Since 1980, the report says, more than 80 major cities have increased their spending on underground rail, and light (surface) rail, pushing cars further and further towards the city limits. The cost of fuel, parking, and road tolls will do the rest.

The evidence is clear already, in Sydney and Brisbane. Recent projects like the Cross City Tunnel in Sydney and the Clem 7 Tunnel in Brisbane are not realising the rate of return (toll receipts) that was envisaged, because people can’t afford regular use of these roads.

Other reports cite the fact that removing the surcharge on two stations on the Airport Rail Link in Sydney, would increase rail use by 50% and would be more practical than building an extra lane on a freeway.

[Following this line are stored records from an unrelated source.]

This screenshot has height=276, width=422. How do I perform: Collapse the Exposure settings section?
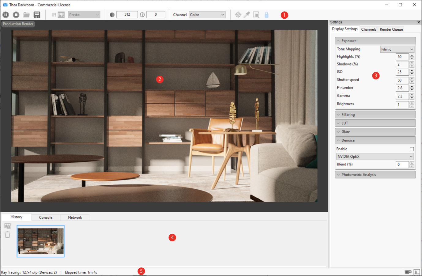tap(338, 40)
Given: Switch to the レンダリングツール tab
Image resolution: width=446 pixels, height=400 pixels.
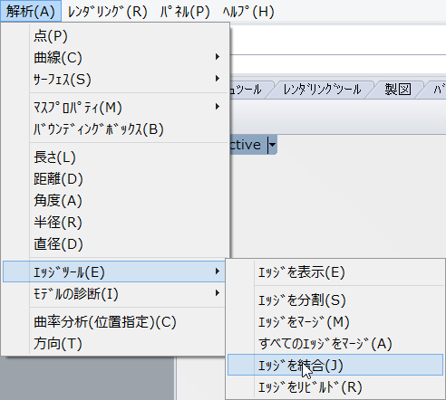Looking at the screenshot, I should [322, 90].
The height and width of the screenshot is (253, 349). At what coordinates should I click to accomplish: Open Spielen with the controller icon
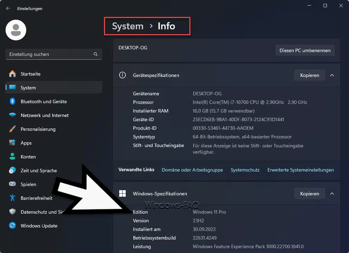coord(12,184)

Ferrari Trapped in Traffic

Sure you can drive a Ferrari, just not in the city! Keep it for the weekend and take your partner touring to the country, and help bolster regional tourism and spread spending across the country.

The Road Ahead

Whereas, when you go to work, or shopping , in the city, use the light rail - hopping on and off exactly where it suits you.

I vividly remember the uproar from car owners when the Pitt Street Mall was built in central Sydney, because individuals in cars were no longer able to drive right up outside their favorite store, park, and shop! Well, guess what - there are even more restrictions in Sydney now, and that dream is long gone. 

Light Rail in Central Sydney

Sydney city streets are home to public transport, and cars just passing through - or more precisely going from their garage at home to an expensive parking station in the city.

I very much favor banning personal cars from cities. Having travelled widely in Europe, and embraced underground trains and light rail with pleasure, I can definitely see the the value and commonsense in this report by Peter Newman and his colleagues.

Very Veyron Touring

There’s no reason for Bugatti to stop making exotic cars, just as long as the owners keep in mind that they’ll be driving the car rarely, on out-of-town highways, doing battle not with classic bends and straightaways, but speed cameras and the Highway Patrol.

For example, in Milan, Italy, the underground is easily the best way to get around the crowded city.

The Padua Express

In Padua the light rail is classy, comfortable and drops you right by a pedestrian complex, where you can listen to a classical pianist playing for passers by. Now isn’t that more civilized than circling the city blocks searching for that elusive, exhorbitent parking place?